## [PASSAGE TO READ]
As opposed to e-tailers, micro-finance is a distinctly low technology business. Its aim is to offer very small credits to lower-middle to lower class and poor people, that would otherwise be ignored by the traditional banking business. The banks that have followed this strategy of selling services to the low-frequency long tail of the sector have found out that it can be an important niche, long ignored by consumer banks.[33] The recipients of small credits tend to be very good payers of loans, despite their non-existent credit history. They are also willing to pay higher interest rates than the standard bank or credit card customer. It also is a business model that fills an important developmental role in an economy.[34]

Grameen Bank in Bangladesh has successfully followed this business model. In Mexico the banks Compartamos and Banco Azteca also service this customer demographic, with an emphasis on consumer credit. Kiva.org is an organization that provides micro credits to people worldwide, by using intermediaries called small microfinance organizations (S.M.O.'s)to distribute crowd sourced donations made by Kiva.org lenders.

User-driven innovation[edit]

According to the user-driven innovation model, companies can rely on users of their products and services to do a significant part of the innovation work. Users want products that are customized to their needs. They are willing to tell the manufacturer what they really want and how it should work. Companies can make use of a series of tools, such as interactive and internet based technologies, to give their users a voice and to enable them to do innovation work that is useful to the company.

Given the diminishing cost of communication and information sharing (by analogy to the low cost of storage and distribution, in the case of e-tailers), long-tailed user driven innovation will gain importance for businesses.

In following a long-tailed innovation strategy, the company is using the model to tap into a large group of users that are in the low-intensity area of the distribution. It is their collaboration and aggregated work that results in an innovation effort. Social innovation communities formed by groups of users can perform rapidly the trial and error process of innovation, share information, test and diffuse the results.

## [DATA LINES]
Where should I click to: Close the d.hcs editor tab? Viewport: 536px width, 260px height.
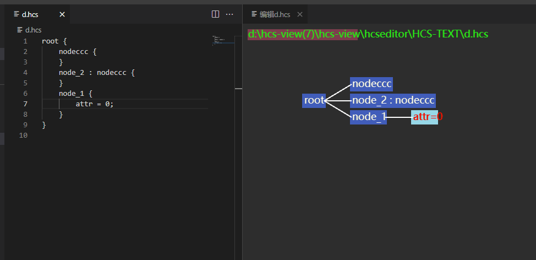[x=62, y=14]
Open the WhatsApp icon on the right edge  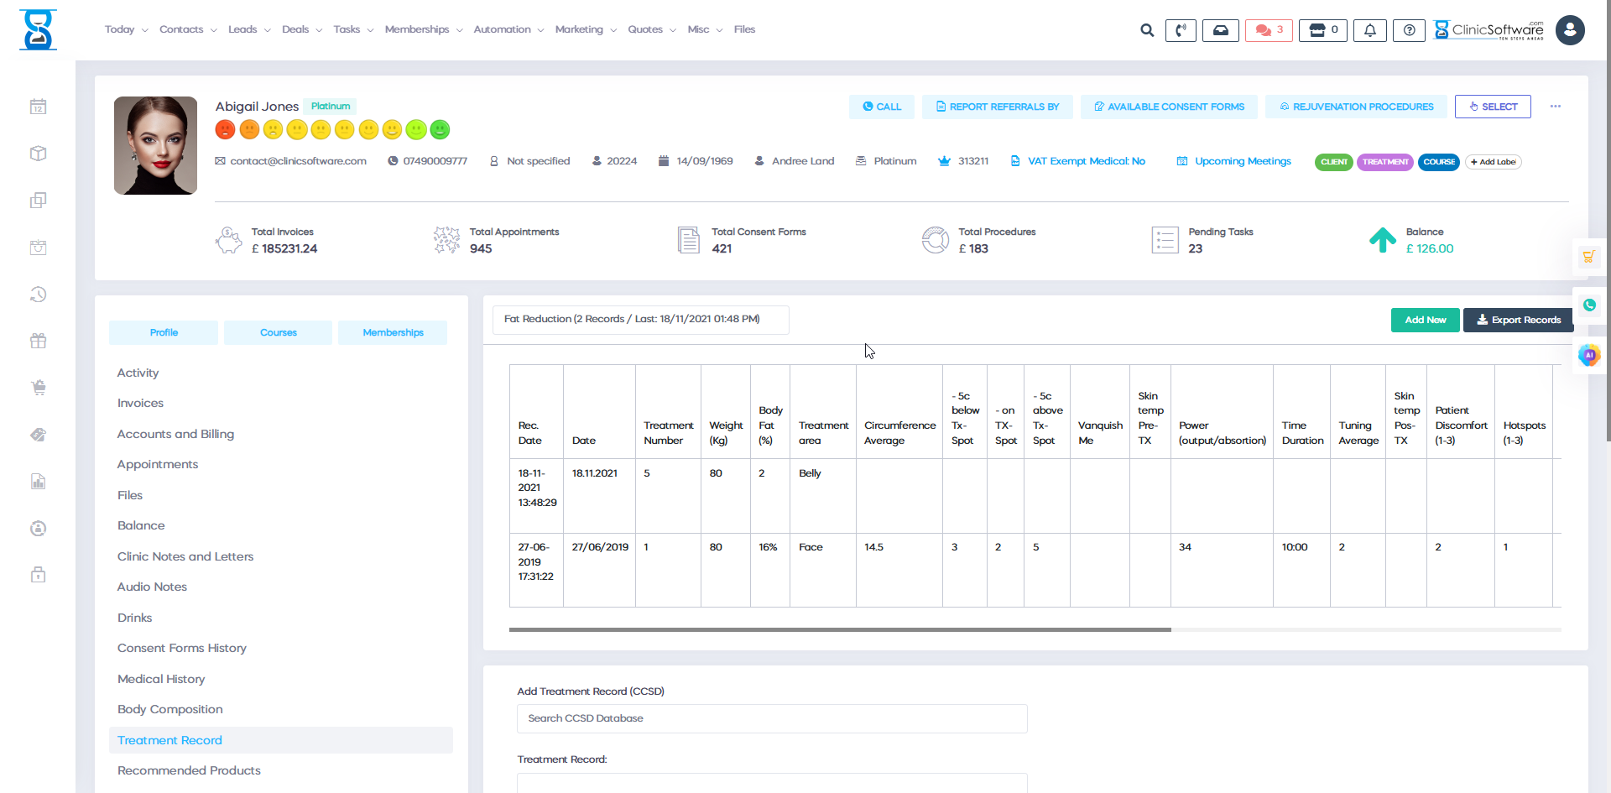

## [YOUR TASKS]
a: Transcribe the passage on micro-finance and user-driven innovation from "According to the" up to and including "importance for businesses.".
b: In the passage on micro-finance and user-driven innovation, which two banks in Mexico are said to serve the micro-credit customer demographic?

## [LIST OF SOLUTIONS]
a:
According to the user-driven innovation model, companies can rely on users of their products and services to do a significant part of the innovation work. Users want products that are customized to their needs. They are willing to tell the manufacturer what they really want and how it should work. Companies can make use of a series of tools, such as interactive and internet based technologies, to give their users a voice and to enable them to do innovation work that is useful to the company.

Given the diminishing cost of communication and information sharing (by analogy to the low cost of storage and distribution, in the case of e-tailers), long-tailed user driven innovation will gain importance for businesses.

b: Compartamos and Banco Azteca